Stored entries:
----

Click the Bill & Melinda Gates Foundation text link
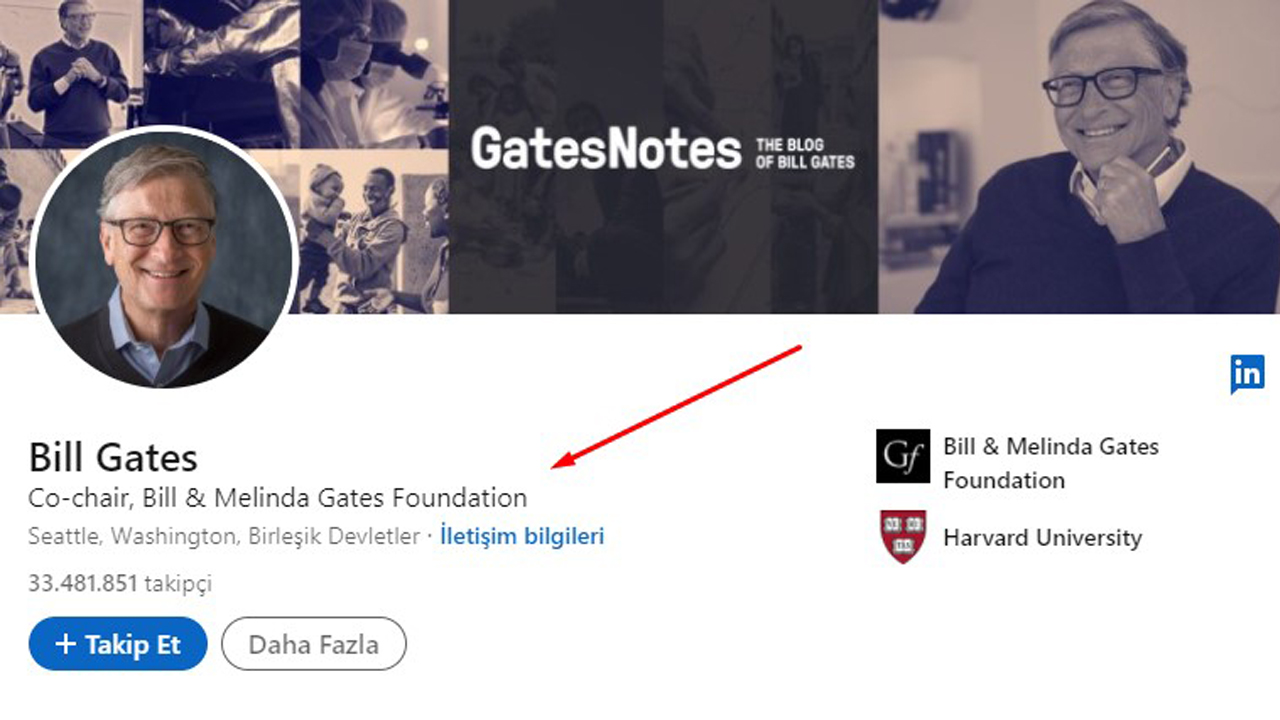This screenshot has height=720, width=1280. (1050, 463)
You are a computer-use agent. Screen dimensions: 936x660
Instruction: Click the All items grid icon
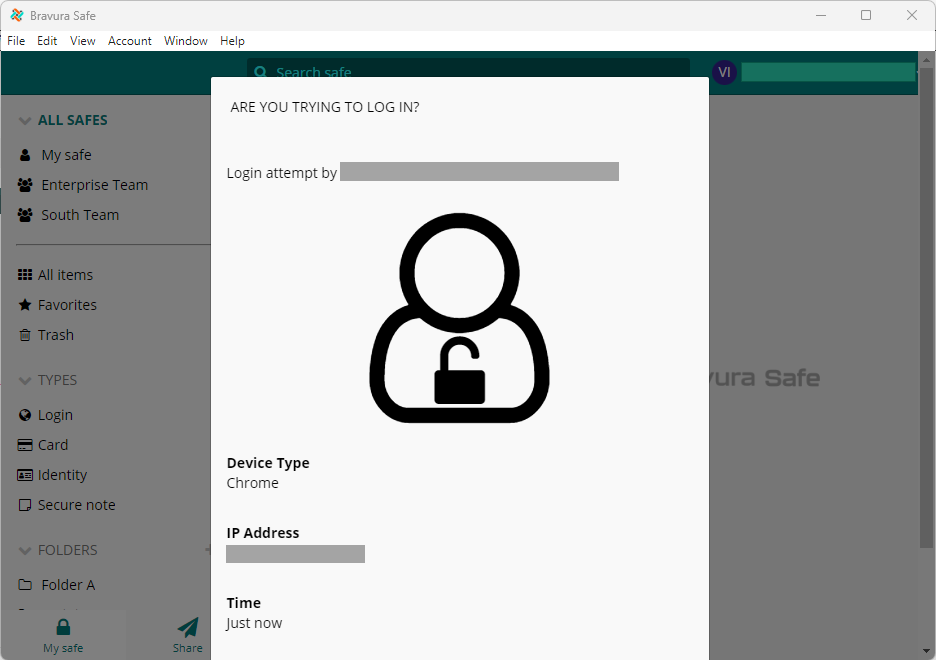pyautogui.click(x=24, y=274)
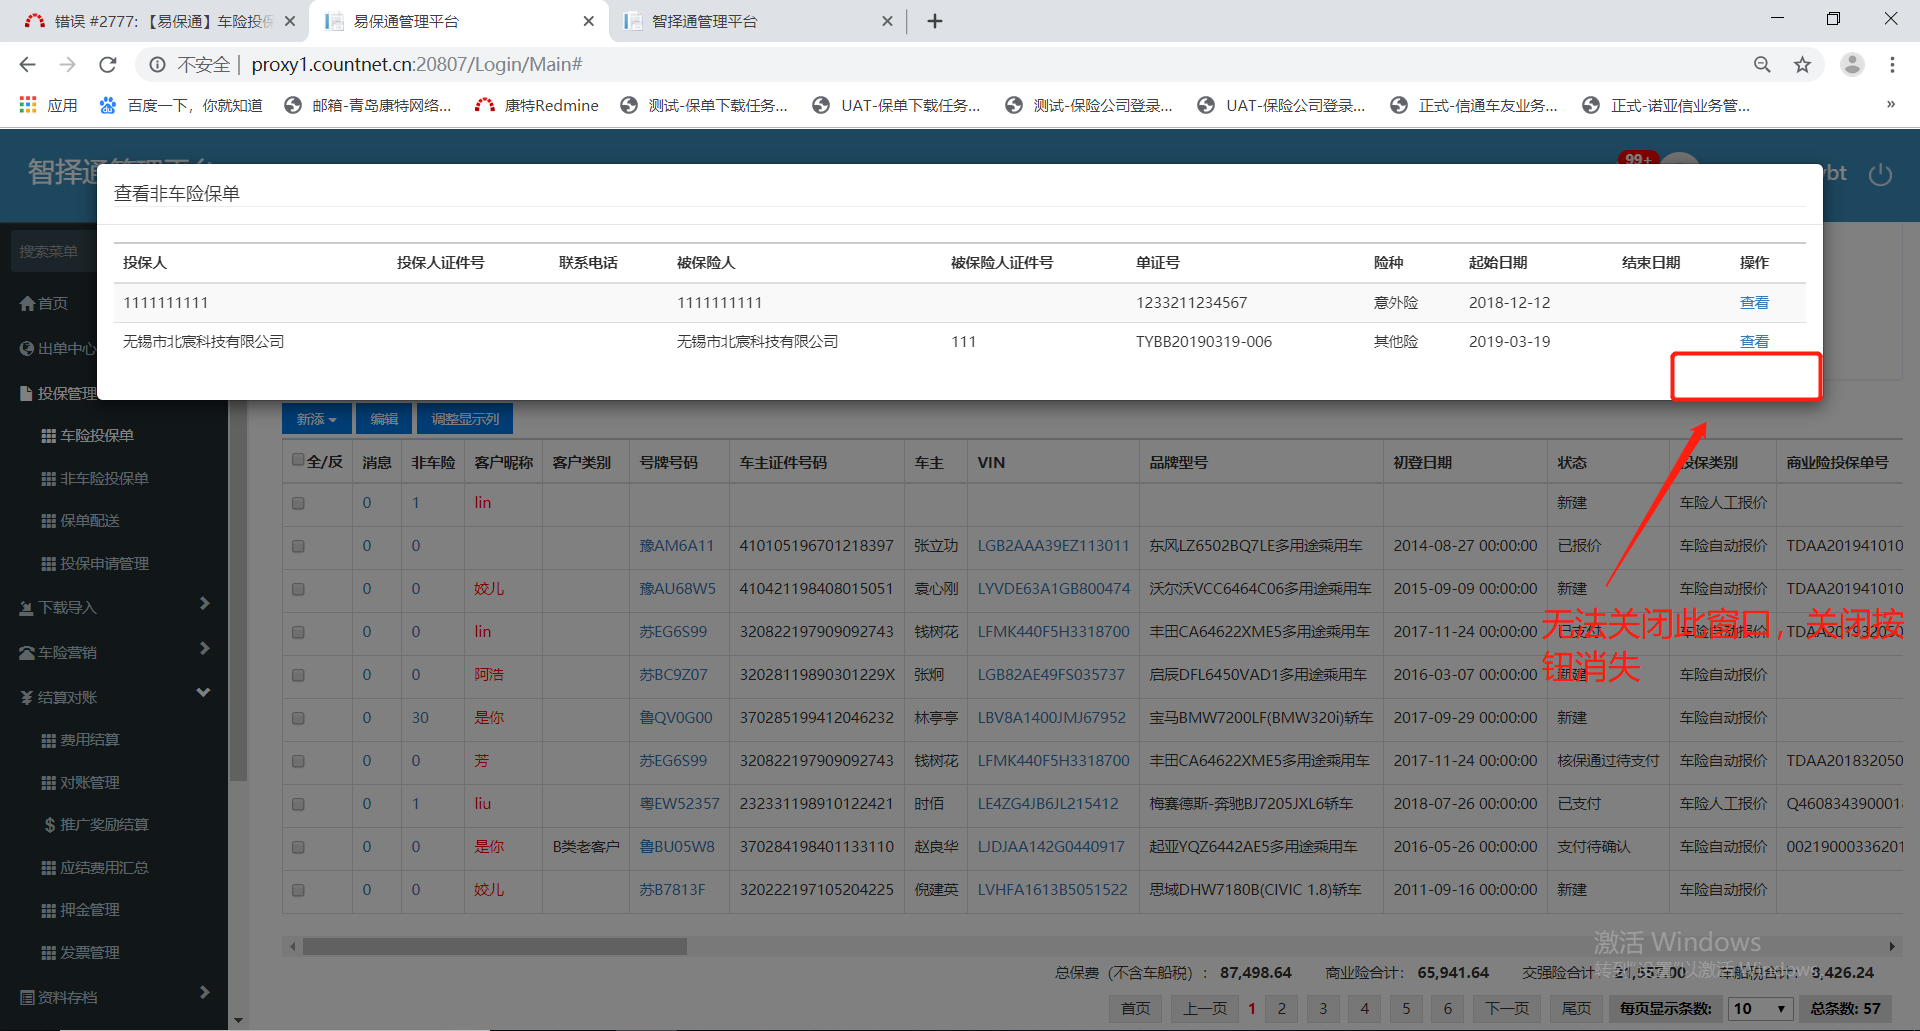The image size is (1920, 1031).
Task: Click the power logout icon in header
Action: pos(1880,175)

----

- _Required task_: Retype these lines word for word, leaving out the pictures.

- _Task solution_:
Click the Bill & Melinda Gates Foundation text link
This screenshot has height=720, width=1280. (1050, 463)
You are a computer-use agent. Screen dimensions: 936x660
Instruction: Click the All items grid icon
pyautogui.click(x=24, y=274)
The image size is (1920, 1031).
Task: Click the power logout icon in header
Action: pos(1880,175)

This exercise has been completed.